贪心的本质是选择每一阶段的局部最优,从而达到全局最优

贪心算法并没有固定的套路就是常识性推导加上举反例

所以唯一的难点就是如何通过局部最优,推出整体最优。

刷题或者面试的时候,手动模拟一下感觉可以局部最优推出整体最优,而且想不到反例,那么就试一试贪心

贪心算法一般分为如下四步:

  • 将问题分解为若干个子问题
  • 找出适合的贪心策略
  • 求解每一个子问题的最优解
  • 将局部最优解堆叠成全局最优解

455.分发饼干 - Easy

题目链接:力扣-455. 分发饼干

假设你是一位很棒的家长,想要给你的孩子们一些小饼干。但是,每个孩子最多只能给一块饼干。

对每个孩子 i,都有一个胃口值 g[i],这是能让孩子们满足胃口的饼干的最小尺寸;并且每块饼干 j,都有一个尺寸 s[j] 。如果 s[j] >= g[i],我们可以将这个饼干 j 分配给孩子 i ,这个孩子会得到满足。你的目标是尽可能满足越多数量的孩子,并输出这个最大数值。

提示:按顺序,小饼干先给小胃口的,或者大饼干先给大胃口

class Solution:
    def findContentChildren(self, g: List[int], s: List[int]) -> int:
        g.sort()
        s.sort()
        index = 0
        for i in range(len(s)):
            if index <= len(g)-1 and s[i] >= g[index]:
                index += 1
        return index

376.摆动序列 - Medium

题目链接:力扣-376. 摆动序列

如果连续数字之间的差严格地在正数和负数之间交替,则数字序列称为 摆动序列 。
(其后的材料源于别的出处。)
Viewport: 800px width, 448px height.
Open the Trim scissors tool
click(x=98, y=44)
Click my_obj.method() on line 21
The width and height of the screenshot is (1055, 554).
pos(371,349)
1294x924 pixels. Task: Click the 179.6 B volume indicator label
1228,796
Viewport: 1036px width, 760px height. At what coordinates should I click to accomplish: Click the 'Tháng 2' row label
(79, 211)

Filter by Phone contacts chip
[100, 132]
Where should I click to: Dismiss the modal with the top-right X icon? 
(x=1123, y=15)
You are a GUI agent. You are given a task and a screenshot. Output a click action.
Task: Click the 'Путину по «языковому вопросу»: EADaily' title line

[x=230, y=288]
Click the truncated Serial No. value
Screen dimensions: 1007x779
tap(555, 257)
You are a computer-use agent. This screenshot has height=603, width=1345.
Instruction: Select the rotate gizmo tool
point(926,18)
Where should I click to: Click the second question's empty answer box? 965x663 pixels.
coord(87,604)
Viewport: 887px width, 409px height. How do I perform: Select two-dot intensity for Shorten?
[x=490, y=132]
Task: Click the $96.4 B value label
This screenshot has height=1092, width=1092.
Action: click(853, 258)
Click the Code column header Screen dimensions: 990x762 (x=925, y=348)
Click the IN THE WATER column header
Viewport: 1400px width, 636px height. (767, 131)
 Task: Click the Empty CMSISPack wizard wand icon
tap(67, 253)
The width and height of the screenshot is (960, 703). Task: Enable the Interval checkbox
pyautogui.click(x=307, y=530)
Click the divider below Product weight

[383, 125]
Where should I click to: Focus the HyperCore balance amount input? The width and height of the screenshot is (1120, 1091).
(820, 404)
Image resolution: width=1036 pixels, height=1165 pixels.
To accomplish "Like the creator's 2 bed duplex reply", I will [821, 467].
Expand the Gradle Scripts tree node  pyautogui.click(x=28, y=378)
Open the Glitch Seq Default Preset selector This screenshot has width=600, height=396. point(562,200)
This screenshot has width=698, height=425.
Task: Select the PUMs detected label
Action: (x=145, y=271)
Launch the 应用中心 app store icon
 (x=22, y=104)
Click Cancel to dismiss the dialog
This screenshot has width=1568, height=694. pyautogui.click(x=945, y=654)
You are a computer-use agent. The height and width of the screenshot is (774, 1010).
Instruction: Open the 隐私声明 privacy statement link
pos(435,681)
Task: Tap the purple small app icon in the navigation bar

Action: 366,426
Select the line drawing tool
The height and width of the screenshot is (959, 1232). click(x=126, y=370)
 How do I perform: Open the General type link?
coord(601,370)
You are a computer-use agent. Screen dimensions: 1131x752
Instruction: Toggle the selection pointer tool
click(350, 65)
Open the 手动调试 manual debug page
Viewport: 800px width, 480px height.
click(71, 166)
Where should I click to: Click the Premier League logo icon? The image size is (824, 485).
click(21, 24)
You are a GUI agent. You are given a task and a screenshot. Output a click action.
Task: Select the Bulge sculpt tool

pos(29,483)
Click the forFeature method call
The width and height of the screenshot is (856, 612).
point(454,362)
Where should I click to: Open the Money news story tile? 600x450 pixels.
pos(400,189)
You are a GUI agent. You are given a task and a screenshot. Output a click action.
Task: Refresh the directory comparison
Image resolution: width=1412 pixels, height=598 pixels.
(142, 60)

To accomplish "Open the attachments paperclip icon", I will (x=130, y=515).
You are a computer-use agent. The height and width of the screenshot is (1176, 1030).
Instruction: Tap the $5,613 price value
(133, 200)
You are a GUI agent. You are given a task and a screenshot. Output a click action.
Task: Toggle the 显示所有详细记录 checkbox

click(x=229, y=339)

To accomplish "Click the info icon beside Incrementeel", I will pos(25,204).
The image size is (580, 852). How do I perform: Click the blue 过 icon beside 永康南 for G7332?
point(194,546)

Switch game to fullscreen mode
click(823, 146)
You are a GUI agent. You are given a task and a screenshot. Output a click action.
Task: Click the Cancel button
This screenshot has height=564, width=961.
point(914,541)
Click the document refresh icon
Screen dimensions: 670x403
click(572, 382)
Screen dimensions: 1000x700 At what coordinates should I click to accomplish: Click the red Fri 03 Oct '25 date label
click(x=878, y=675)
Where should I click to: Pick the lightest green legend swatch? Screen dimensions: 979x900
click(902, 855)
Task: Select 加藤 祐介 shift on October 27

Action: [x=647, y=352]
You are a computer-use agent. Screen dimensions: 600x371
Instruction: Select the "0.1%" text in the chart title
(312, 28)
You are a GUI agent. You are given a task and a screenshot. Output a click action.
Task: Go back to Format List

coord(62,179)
第一个差(如果存在的话)可能是正数或负数。仅有一个元素或者含两个不等元素的序列也视作摆动序列。

例如, [1, 7, 4, 9, 2, 5] 是一个 摆动序列 ,因为差值 (6, -3, 5, -7, 3) 是正负交替出现的。

相反,[1, 4, 7, 2, 5] 和 [1, 7, 4, 5, 5] 不是摆动序列,第一个序列是因为它的前两个差值都是正数,第二个序列是因为它的最后一个差值为零。
子序列 可以通过从原始序列中删除一些(也可以不删除)元素来获得,剩下的元素保持其原始顺序。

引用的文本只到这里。